What the exercise asks: Counting only the lines below that contain the word "each", what is the total? Give it with no other words.

── Material for this exercise

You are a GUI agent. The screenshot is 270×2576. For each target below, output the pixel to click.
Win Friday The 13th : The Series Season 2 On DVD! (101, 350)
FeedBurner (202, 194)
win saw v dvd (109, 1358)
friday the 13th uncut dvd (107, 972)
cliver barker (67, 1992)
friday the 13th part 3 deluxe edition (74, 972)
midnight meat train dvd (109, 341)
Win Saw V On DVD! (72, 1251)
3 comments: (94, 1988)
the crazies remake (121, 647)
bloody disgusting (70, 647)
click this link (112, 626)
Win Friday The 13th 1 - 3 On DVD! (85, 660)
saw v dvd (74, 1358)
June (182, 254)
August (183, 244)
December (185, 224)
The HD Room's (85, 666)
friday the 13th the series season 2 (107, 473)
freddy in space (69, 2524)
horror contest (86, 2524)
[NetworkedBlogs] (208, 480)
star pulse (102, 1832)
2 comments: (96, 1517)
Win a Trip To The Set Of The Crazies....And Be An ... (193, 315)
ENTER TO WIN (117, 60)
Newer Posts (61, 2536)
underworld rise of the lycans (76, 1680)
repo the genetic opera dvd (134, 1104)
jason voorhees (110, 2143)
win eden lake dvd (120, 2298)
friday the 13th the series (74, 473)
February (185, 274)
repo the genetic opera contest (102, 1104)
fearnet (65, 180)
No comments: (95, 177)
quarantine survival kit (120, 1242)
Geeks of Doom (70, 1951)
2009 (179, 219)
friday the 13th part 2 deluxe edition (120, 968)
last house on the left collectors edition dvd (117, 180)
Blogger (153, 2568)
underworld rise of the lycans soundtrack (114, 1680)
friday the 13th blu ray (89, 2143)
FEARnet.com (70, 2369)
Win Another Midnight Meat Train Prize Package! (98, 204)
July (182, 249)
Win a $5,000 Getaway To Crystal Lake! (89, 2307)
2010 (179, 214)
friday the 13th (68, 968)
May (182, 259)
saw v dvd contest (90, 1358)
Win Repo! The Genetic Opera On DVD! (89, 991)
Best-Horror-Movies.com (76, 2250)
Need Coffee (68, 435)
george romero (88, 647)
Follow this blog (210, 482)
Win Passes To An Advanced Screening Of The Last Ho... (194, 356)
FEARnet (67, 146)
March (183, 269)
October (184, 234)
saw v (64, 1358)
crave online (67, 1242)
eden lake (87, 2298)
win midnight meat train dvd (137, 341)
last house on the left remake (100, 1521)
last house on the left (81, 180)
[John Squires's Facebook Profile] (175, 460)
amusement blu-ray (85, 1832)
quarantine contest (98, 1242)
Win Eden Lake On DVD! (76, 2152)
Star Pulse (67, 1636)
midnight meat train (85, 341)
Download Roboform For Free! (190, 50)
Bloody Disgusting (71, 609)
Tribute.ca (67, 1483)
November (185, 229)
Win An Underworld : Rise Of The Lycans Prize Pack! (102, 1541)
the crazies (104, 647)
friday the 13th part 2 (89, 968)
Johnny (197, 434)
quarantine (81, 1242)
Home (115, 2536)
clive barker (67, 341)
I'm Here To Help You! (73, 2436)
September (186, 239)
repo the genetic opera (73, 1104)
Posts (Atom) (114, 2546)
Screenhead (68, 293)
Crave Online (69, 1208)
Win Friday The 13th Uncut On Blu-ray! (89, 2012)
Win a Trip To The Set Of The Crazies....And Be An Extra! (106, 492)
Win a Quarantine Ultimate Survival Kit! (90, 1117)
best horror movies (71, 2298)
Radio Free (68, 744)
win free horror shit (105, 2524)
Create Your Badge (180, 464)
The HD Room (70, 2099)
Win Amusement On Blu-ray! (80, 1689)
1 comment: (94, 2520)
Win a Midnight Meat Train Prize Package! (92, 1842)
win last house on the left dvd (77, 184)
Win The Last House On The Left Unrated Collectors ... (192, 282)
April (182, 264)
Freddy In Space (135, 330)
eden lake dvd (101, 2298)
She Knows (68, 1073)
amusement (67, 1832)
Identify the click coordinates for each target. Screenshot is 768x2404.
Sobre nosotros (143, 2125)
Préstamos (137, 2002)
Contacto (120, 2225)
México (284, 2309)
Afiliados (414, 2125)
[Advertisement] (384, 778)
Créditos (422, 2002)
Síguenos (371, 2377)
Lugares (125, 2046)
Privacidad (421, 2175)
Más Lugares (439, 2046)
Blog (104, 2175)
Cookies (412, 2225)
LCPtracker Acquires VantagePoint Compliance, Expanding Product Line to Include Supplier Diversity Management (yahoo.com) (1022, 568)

────

Result of the task: 2